Cabe ressaltar que Oliveira e Shwartzman participam do terceiro eixo investigativo definido neste capítulo para as representações sobre qualidade na educação e direcionam suas críticas à Matriz do Novo Enem, referida como academicista, e à sua potencialidade de gerar permanências no currículo do ensino médio. Essa crítica ao Novo Enem direciona-se, sobretudo, ao não cumprimento de um objetivo entendido por esses autores como fundamental: o de promover uma reforma no ensino médio.

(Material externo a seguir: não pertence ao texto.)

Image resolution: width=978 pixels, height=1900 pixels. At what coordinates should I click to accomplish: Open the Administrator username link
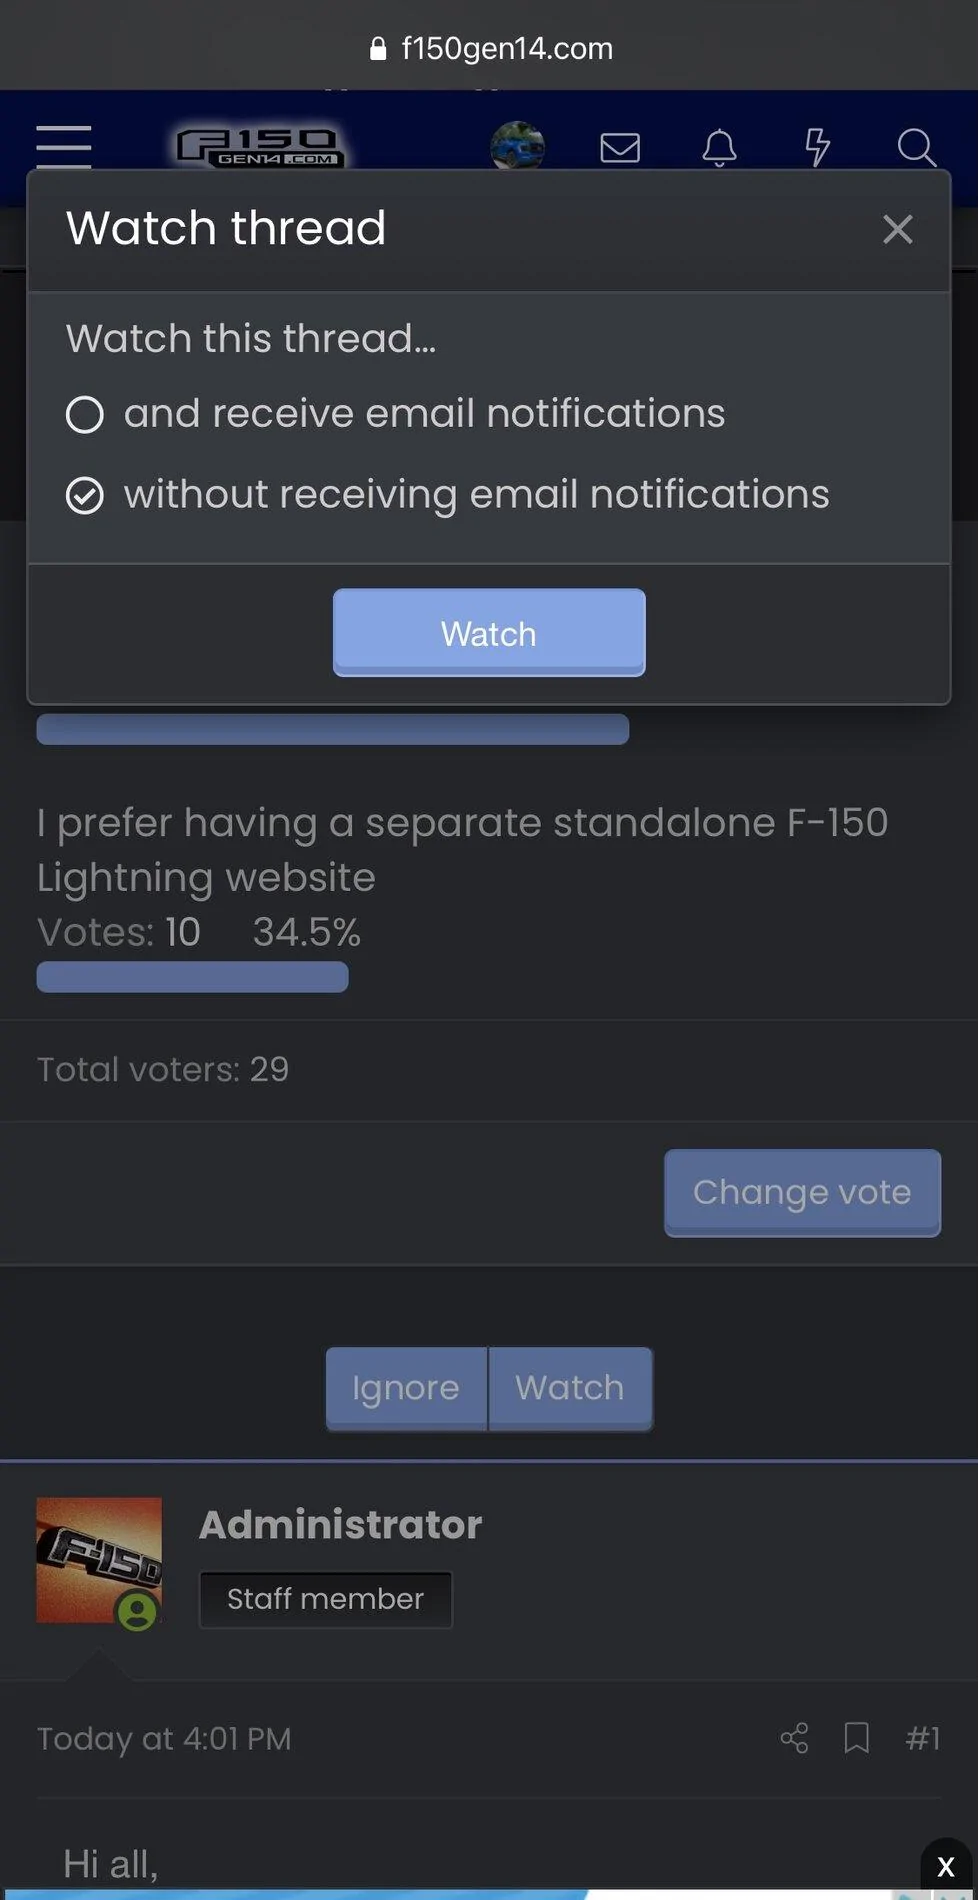coord(340,1525)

Essa perspectiva também participou da fundação do Exame, em 1998. Depois de treze edições, diante do malogro dessa função indutora e entendendo que o enfoque classificador do Exame o afastou desse objetivo, os autores põem em questão o que seria o principal desafio a ser enfrentado: uma reforma no ensino médio que atenda as demandas mais imediatas do mercado, possibilitando uma formação moldável aos múltiplos interesses dos setores sociais que estão chegando a esse nível de escolaridade. Sob o signo da flexibilidade, postula-se a defesa de escolha para jovens com perspectivas diferenciadas, comumente condicionadas por sua própria condição socioeconômica. Portanto, dado o não cumprimento de indutor da reforma pelo Enem, os autores trazem à tona problemas de concepção do Exame, como, por exemplo, sua impossibilidade de aferir competências gerais. Essa mesma tônica aparece em Veja em 2011 e 2012, evidenciando os agentes sociais vinculados a essas representações e seus campos de atuação.

Não obstante o enfoque diferencial dos autores elencados nesta revisão bibliográfica, que partem de diferentes referenciais de análise e temporalidade, destacamos a convergência de suas conclusões no que se refere ao baixo impacto consequencial do Enem sobre o currículo efetivado no ensino médio.

No próximo capítulo, apresentamos a metodologia de seleção e análise das fontes, a trajetória e formação dos dois colunistas que se dedicaram à educação em Veja entre 1998 e 2011 e nosso esforço de compreensão dos protocolos de escrita e representações tecidas na Revista ao longo das treze edições do Enem. Fazemos ainda uma análise das cartas de leitores que comentaram as matérias selecionadas e dos 39 artigos de Gustavo Ioschpe publicados na Revista entre 2006 e 2011.